Cellular metabolites were extracted and analyzed according to previously established methods with modifications [53]. Briefly, Phgdhfl/fl Cx3cr1-Cre and Phgdhfl/fl BMDMs were seeded at a density of 1 × 106 cells/well in DMEM and incubated overnight. The medium was then replaced with AE17-TCM for 24 h. The cells were washed twice with 0.9% NaCl and quenched by adding 80% ice-cold methanol containing 2.5 nM phenyl β-D-glucopyranoside (GC‒MS) or 10 nM ampicillin (LC‒MS) as the internal extraction standard. The extraction samples were incubated for 15 min at 4 °C and then centrifuged for 10 min at 21,000 × g. The supernatant was transferred to a fresh polypropylene tube and dried in a SpeedVac. The cell pellets were lysed in RIPA buffer, after which the protein levels were measured for normalization purposes. For measurements of αKG, serine and glycine levels in the blood of Phgdhfl/fl Cx3cr1-Cre and Phgdhfl/fl tumor-bearing mice, blood was drawn weekly from the facial vein and incubated for 2 h at 4 °C. Then, 10 μL of serum was collected after centrifugation, and metabolites were extracted in 1 mL of precooled methanol. The extraction samples were incubated for 15 min at 4 °C, and then centrifuged for 10 min at 21,000 × g. The supernatants were subsequently dried in a SpeedVac system. For GC‒MS analysis, sample derivatization was carried out as described above. The injection volume of each sample was 1 μL, and the samples were injected at a 1:5 split ratio. The total ion chromatogram was deconvoluted, and peak alignment and integration were performed using the software MS-DIAL [62].

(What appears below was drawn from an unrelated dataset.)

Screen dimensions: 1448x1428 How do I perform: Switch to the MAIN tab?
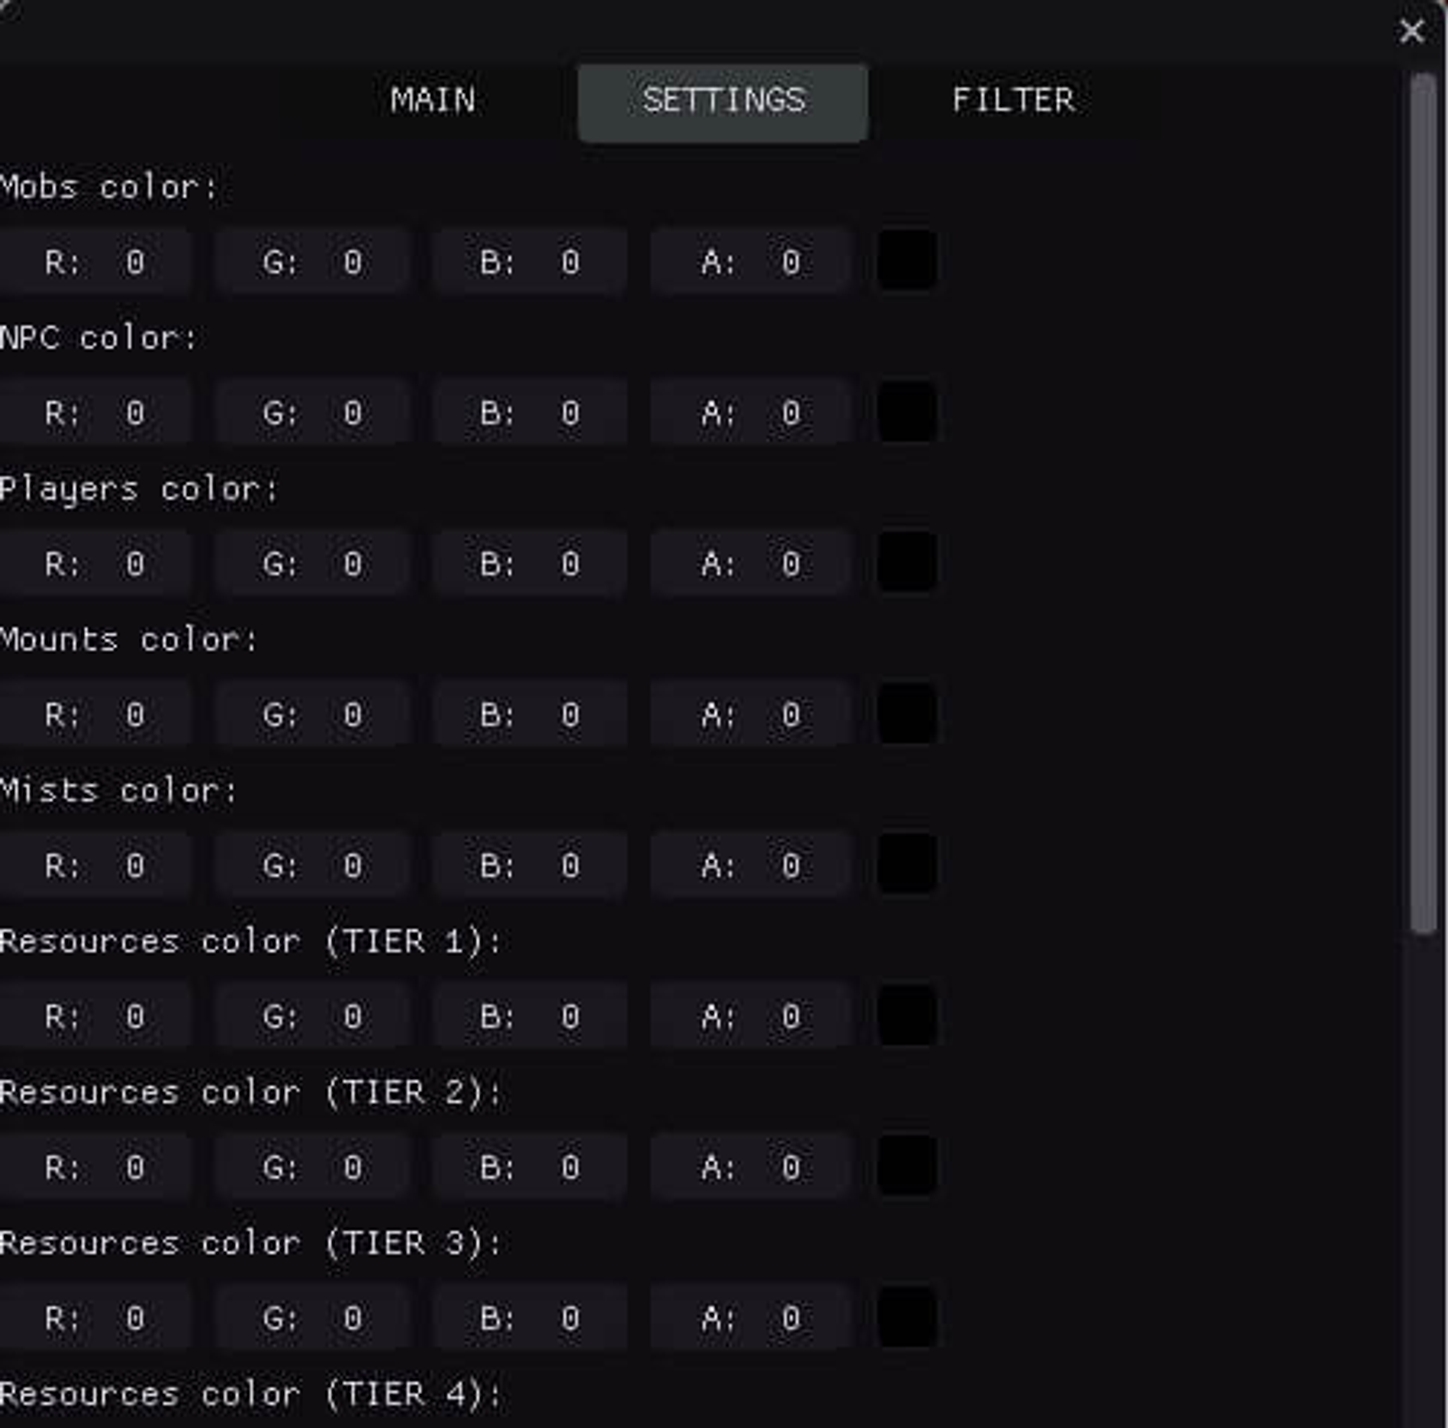(433, 100)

LC‒MS analysis was performed using an UltiMate 3000 UHPLC System (Thermo Scientific) coupled to an LTQ-Orbitrap Elite mass spectrometer (Thermo Scientific). The extracted samples were dissolved in MS buffer (10 mM NH4OAc in mqH2O and 2% methanol, pH 6.9) and then centrifuged for 10 min at 21,000 × g. The supernatant was subsequently transferred to HPLC vials. The sample was separated using a Thermo ScientificTM Accucore™ Vanquish C-18+ (100 × 2.1 mm, 1.5 µm particle size) UHPLC column equipped with a Thermo ScientificTM Accucore™ Defender C18 guard cartridge (10 × 2.1 mm, 2.6 µm particle size). The sample injection volume was 5 µL. The mobile phase system consisted of a mixture of solvent A (10 mM NH4OAc in mqH2O, pH 6.9) and solvent B (LC‒MS grade methanol). A gradient elution method was used for the analysis: 0–1 min 5% B, 5–30 min linear gradient to 85% B, 0.1 min back to 0% B, 10 min 0% B. The flowrate was set to 0.25 mL/min, and the column oven temperature was 30 °C. MS analysis was performed with the following ion source parameters: spray voltage, 4 kV; capillary temperature, 350 °C; sheath gas, 35; and auxiliary gas, 10. Mass spectrometry was performed in positive ion mode. The full MS scan range was 100–1200 m/z with a resolution of 120,000. The normalized collision energy for collision-induced dissociation (CID) was set to 35%. Xcalibur software (Thermo Scientific) and MS-DIAL were used for data analysis and interpretation.

Statistical analysis

All of the data are presented as mean ± SEM unless otherwise noted. All of the statistical analyses were performed using Prism v9 (GraphPad Software) or Excel (Microsoft). Statistical significance was analyzed using an unpaired Student’s t test or two-way ANOVA with Tukey’s multiple comparisons test. Differences with p  <  0.05 were considered to be statistically significant.